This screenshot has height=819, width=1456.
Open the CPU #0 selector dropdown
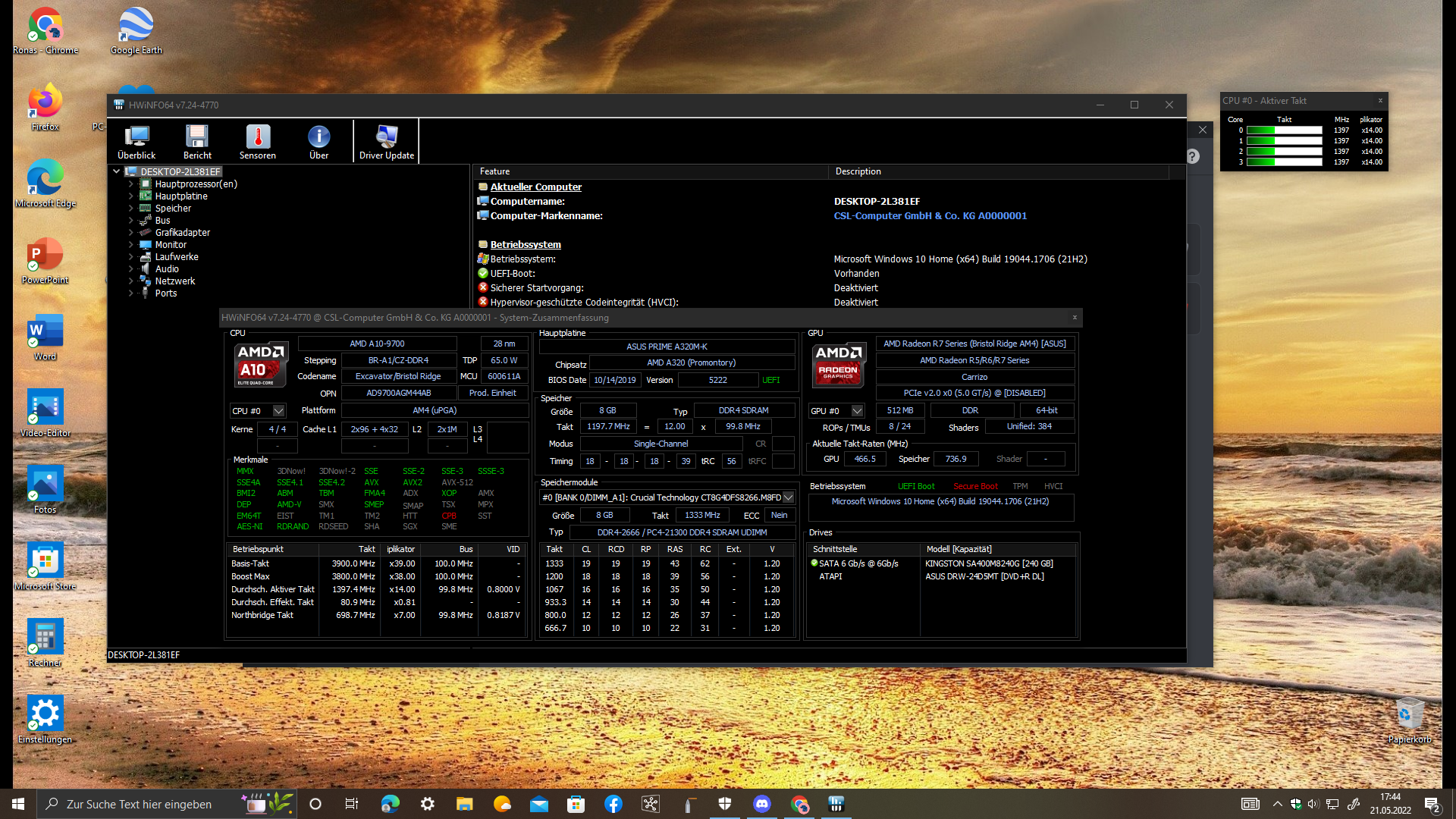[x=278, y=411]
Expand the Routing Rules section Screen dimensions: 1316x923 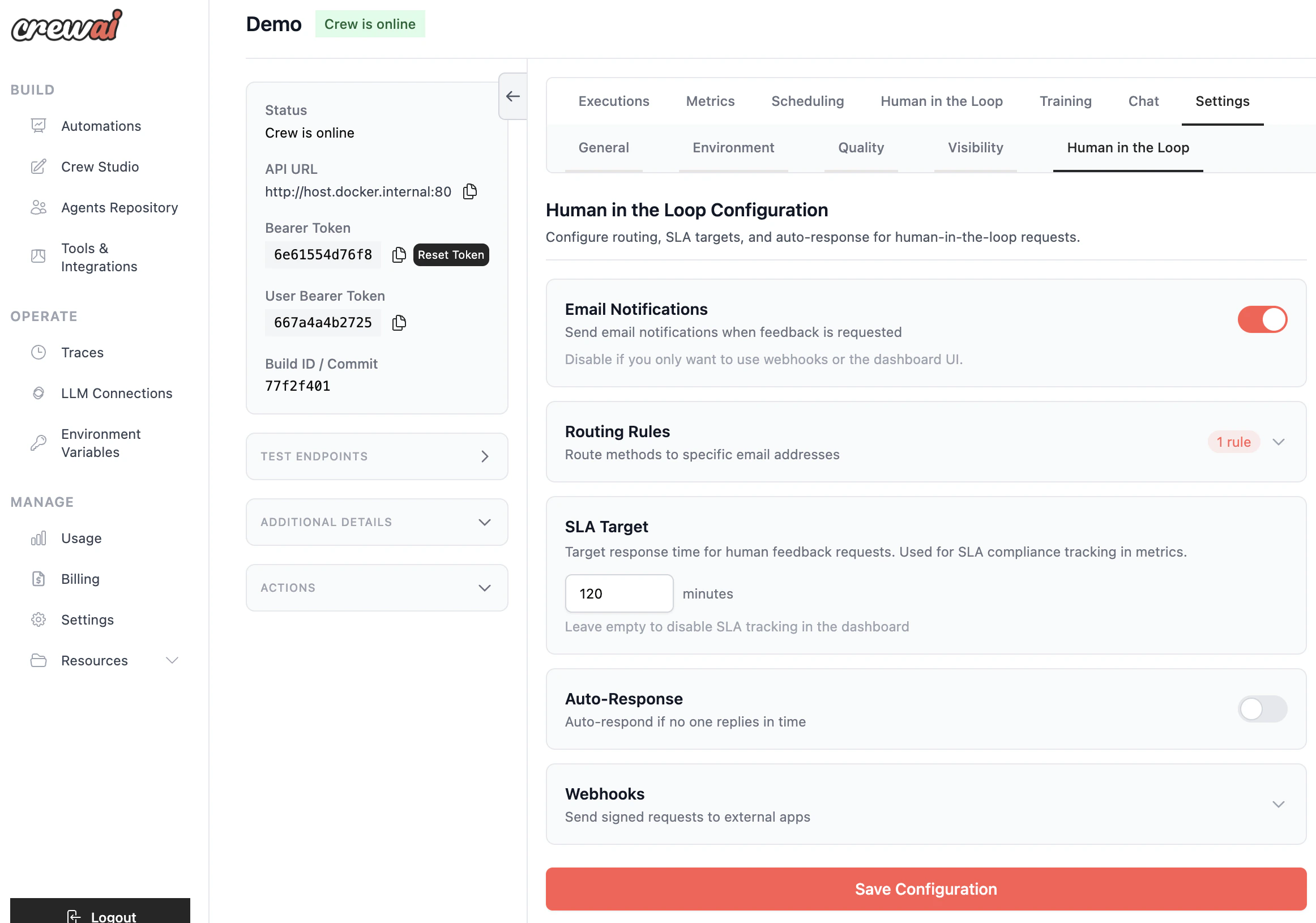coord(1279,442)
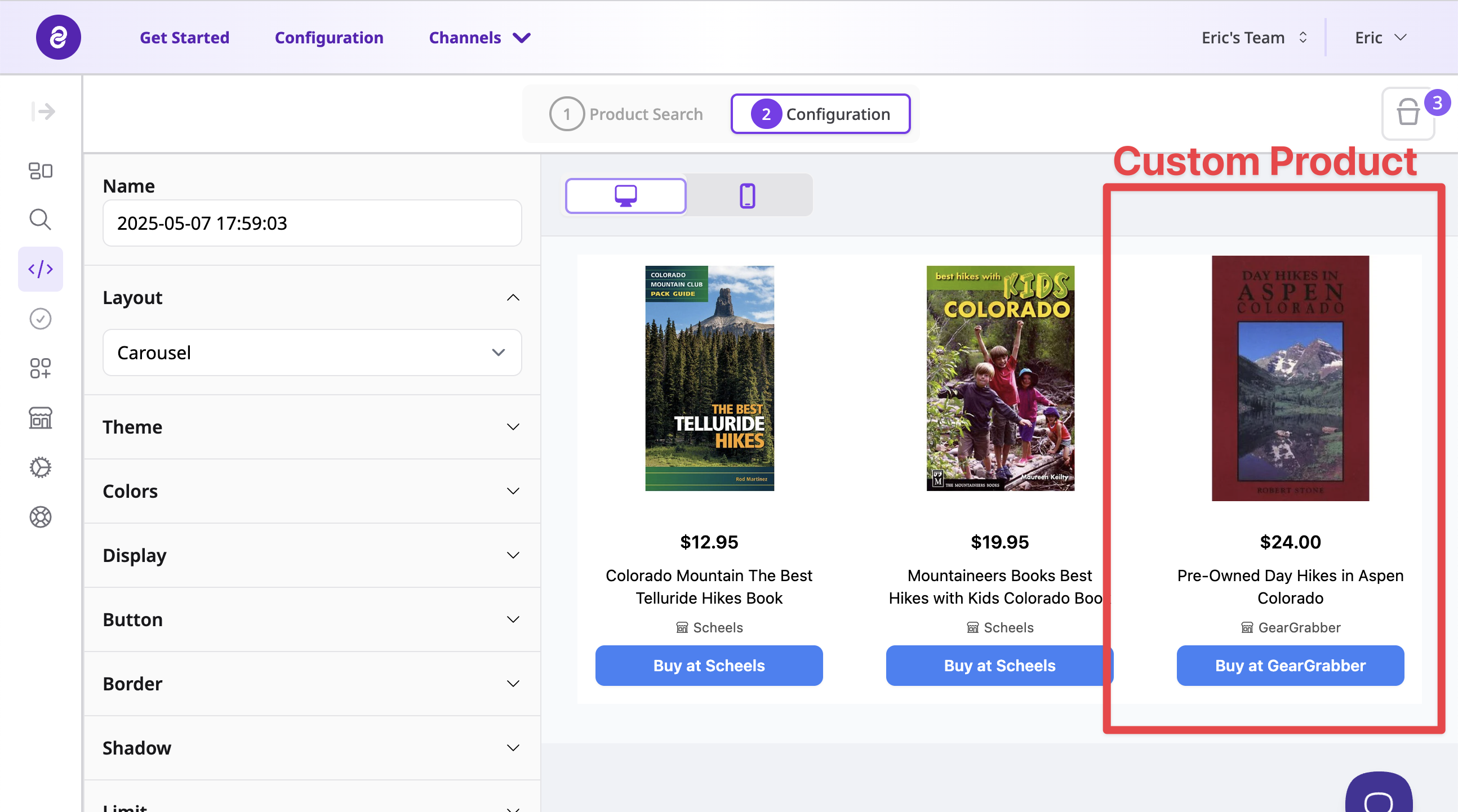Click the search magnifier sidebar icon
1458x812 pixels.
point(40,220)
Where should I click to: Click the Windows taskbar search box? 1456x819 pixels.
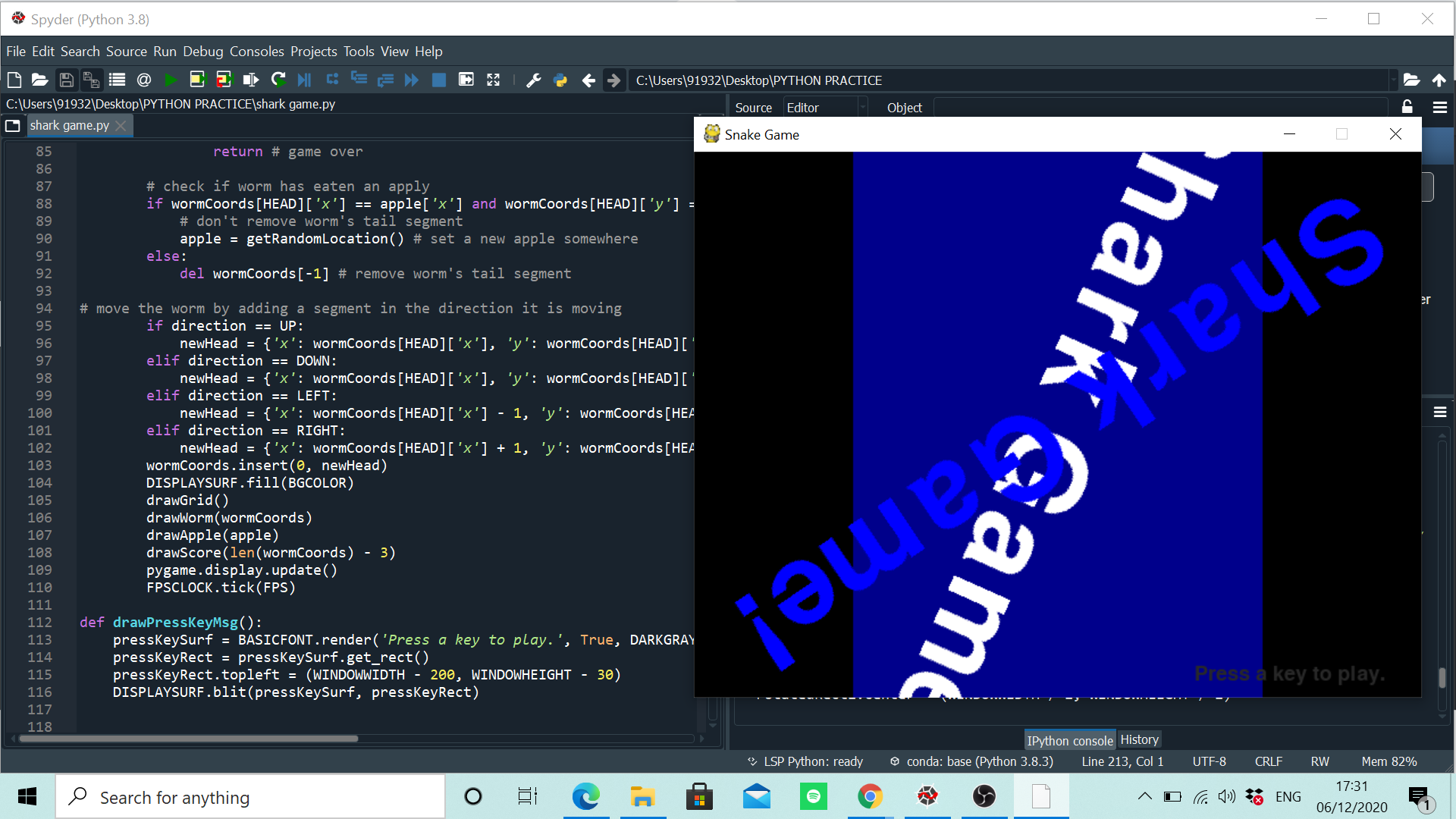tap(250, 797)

» Instructions to follow: In the records above, locate the line with "Where should I"; output it and each line after it through the last one, exactly, omitting pictures.

» Response area:
Where should I click to: Click the Windows taskbar search box? 1456x819 pixels.
tap(250, 797)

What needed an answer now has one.